Last year, I responded to an open call from ATLAS Arts and SEALL, which asked that very question. In these times, how would you bring folk together? The answer to me felt obvious, we could build coastal rowing skiffs, one in Portree and one in Plockton, and we would race them. Great, job done, application sent. Fast forward half a year, and the task doesn’t feel so simple.

I had decided if I was going to do this project, I would need to know what it was like to row from Plockton to Portree. I set off last September from Plockton, in my wooden rowing boat. But not 50 metres from the mooring, I turned back. I had everything I needed; decent weather window, tent, flares, radio, phone, extra clothing, Navionics, food, even my cousin Ashley as ballast! My mum and uncle Ian were on the shore, and when I told them I was having second thoughts Uncle Ian said “ ach just go, you will be fine, we used to go round Crowlin as rowing practice”. So off I set, and after a night on Scalpay on the way, made it to Portree the following day. Perhaps I have become too aware of the potential risks, and afraid of failing – sometimes stopping before I start.

Now I am saying Coastal Rowing Skiffs are being built and enjoyed by communities all over the world including here in our very own communities, so what is so different about this project?” Is it a chance just to come together and do something together? And what will happen once they are built? And who will build them? Who will row them?

The writer and activist Alastair McIntosh said last summer; “… when rowing you have to look backwards to move forwards”. This made me think of my Uncle Ian, inspiring me to carry on with my adventure. What can we learn about the past which will allow us to move forwards in a world that feels so uncertain? How can we learn from being uncertain by learning from each other, and allowing ourselves the permission not to know all the answers?

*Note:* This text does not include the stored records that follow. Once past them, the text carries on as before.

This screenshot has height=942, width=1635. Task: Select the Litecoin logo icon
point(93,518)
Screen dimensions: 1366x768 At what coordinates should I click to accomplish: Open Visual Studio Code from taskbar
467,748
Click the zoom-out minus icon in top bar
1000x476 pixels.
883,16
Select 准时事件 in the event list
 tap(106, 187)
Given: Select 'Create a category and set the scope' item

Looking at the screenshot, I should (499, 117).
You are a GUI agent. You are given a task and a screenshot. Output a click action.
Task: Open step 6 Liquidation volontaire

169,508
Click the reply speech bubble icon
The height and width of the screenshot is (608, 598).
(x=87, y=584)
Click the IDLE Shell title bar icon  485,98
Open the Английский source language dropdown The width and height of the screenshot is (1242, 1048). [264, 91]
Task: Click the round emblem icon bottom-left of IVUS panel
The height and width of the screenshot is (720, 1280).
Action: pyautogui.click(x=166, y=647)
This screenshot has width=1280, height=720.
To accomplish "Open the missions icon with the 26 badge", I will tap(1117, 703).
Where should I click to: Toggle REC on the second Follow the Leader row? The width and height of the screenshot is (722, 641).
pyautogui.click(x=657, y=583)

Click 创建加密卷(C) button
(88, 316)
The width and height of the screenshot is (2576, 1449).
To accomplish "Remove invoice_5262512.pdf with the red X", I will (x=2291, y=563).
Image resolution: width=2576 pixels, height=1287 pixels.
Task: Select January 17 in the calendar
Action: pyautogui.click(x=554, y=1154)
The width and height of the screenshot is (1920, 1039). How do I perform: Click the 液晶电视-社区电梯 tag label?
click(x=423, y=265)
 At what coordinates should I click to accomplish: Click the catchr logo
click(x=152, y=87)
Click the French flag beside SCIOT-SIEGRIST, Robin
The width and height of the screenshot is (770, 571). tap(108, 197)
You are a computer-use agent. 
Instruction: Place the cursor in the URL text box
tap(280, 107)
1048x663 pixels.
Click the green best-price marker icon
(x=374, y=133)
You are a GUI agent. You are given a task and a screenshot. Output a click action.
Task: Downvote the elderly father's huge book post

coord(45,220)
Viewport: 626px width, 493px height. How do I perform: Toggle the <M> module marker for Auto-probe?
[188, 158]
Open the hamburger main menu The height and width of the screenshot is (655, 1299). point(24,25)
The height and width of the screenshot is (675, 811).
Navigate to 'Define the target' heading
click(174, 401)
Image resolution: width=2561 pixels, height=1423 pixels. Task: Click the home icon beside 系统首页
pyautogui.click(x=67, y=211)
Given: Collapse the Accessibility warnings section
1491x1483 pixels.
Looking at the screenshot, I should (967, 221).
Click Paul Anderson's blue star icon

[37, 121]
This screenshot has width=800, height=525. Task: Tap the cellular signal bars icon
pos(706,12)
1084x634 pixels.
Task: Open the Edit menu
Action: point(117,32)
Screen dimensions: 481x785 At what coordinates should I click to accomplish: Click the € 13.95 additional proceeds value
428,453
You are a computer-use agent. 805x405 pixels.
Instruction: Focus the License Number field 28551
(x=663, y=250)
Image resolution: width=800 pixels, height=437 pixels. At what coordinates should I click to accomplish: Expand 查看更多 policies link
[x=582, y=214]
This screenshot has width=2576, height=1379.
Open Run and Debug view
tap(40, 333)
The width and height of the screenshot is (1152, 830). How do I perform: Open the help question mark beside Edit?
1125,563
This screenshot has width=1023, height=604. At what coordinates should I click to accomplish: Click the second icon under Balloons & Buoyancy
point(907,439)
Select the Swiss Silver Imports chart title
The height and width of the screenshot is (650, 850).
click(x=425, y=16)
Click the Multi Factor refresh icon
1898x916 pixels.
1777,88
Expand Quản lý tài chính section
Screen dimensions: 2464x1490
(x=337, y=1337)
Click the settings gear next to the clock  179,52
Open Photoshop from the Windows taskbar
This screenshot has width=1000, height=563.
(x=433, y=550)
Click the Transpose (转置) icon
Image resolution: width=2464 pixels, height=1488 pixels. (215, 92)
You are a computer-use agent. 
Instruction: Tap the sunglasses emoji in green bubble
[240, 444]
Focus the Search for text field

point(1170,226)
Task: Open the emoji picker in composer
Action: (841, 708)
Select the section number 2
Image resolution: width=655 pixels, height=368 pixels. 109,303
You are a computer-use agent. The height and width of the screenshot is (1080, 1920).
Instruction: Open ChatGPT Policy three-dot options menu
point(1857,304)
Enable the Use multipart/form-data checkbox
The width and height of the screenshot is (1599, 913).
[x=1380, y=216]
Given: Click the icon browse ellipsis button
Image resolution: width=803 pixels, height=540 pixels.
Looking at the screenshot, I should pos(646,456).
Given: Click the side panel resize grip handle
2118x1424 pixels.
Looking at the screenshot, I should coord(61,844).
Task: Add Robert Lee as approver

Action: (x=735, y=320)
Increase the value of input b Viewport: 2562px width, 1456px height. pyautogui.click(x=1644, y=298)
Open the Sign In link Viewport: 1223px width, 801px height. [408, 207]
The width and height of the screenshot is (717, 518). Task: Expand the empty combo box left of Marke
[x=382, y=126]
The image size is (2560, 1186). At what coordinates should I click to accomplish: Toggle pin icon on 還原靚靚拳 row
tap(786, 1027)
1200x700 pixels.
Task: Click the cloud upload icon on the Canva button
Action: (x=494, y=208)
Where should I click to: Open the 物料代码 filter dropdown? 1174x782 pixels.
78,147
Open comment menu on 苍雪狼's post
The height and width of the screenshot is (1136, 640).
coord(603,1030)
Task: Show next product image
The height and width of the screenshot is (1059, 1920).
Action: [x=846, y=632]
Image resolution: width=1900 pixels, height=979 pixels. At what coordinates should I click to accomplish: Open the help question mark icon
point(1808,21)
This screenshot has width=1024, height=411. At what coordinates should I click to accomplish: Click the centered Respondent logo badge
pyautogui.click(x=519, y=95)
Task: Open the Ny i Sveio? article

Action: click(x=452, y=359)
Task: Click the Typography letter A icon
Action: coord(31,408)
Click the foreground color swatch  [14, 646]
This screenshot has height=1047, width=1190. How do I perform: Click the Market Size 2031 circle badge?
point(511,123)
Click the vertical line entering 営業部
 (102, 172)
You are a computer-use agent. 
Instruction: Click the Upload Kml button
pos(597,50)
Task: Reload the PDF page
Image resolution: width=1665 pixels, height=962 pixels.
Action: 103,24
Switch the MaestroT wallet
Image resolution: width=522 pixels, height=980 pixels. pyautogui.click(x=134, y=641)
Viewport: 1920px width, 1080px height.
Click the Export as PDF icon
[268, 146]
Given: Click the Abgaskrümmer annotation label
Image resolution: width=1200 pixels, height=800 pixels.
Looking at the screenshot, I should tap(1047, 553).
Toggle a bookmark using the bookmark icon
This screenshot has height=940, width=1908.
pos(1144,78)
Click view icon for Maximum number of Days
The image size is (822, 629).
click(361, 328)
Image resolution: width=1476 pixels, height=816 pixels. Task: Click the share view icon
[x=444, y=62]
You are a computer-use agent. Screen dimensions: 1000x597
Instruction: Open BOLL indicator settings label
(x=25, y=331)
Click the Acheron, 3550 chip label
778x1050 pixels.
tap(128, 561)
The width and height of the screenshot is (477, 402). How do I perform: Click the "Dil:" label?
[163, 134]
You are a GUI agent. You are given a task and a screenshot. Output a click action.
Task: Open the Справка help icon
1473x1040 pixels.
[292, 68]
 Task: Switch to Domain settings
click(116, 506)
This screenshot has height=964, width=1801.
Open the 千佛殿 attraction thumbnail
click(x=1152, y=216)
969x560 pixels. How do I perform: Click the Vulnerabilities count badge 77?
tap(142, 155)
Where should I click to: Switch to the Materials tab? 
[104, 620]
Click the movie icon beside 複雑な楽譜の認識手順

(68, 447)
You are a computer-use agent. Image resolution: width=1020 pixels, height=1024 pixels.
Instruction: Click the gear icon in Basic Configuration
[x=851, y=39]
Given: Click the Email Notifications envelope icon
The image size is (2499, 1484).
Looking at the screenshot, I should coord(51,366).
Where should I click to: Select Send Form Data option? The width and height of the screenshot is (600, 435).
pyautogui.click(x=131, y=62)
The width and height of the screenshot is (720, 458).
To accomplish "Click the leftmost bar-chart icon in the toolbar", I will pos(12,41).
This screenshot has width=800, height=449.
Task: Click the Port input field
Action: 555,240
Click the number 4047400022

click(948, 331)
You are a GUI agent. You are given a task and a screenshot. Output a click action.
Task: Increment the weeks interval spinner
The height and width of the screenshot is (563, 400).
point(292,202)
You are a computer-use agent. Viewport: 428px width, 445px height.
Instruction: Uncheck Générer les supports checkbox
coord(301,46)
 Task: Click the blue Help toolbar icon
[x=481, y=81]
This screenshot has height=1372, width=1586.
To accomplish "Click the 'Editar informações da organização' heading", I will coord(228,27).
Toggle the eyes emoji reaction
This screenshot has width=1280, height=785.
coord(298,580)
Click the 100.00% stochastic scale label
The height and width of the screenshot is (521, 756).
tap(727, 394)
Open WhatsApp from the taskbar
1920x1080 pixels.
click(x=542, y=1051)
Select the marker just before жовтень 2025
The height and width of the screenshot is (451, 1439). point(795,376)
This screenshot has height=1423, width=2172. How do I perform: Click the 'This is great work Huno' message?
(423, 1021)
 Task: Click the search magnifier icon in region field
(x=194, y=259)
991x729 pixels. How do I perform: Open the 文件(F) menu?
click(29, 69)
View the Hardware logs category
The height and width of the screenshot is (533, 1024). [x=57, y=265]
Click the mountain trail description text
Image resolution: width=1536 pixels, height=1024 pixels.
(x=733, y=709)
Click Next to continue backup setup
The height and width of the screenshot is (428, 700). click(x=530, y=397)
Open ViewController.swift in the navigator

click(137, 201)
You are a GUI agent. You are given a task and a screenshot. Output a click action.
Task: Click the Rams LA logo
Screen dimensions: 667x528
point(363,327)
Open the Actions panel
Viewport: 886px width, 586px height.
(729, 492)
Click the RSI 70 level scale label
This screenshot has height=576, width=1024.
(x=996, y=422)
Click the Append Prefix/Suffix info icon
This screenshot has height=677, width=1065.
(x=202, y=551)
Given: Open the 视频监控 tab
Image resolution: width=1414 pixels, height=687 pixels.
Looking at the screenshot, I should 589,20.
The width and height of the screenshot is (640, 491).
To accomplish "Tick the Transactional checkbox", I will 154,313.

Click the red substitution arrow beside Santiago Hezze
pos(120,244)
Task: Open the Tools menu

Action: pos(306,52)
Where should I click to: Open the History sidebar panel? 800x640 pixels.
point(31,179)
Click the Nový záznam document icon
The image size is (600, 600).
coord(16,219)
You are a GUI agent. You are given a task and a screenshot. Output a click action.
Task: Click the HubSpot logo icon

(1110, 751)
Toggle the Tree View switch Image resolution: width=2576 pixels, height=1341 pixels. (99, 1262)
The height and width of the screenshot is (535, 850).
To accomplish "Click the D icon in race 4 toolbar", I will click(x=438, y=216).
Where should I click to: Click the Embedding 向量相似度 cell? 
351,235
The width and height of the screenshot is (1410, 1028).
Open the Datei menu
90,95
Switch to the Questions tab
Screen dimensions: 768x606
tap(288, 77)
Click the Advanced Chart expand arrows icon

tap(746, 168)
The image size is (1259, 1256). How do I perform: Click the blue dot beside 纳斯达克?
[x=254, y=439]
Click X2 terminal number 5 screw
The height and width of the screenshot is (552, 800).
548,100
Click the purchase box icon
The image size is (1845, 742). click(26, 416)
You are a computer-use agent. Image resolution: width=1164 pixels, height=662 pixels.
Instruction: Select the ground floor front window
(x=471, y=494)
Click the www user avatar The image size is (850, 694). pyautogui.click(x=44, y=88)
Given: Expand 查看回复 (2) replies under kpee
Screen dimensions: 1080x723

So with more questions, how can we do this project together? An opportunity to learn new skills and recognise the value of learning from what and who is already here, and those still to arrive. A chance to add two more skiffs to the West Coast fleet, and perhaps even recreate that Plockton to Portree row, with more teams than just Plockton & Portree. And most importantly how can we inspire members of our communities from all over Lochalsh and Skye to get together on and off the water, go on an adventure, learn new skills and find new spaces where we can ask our own questions, share stories and start new conversations?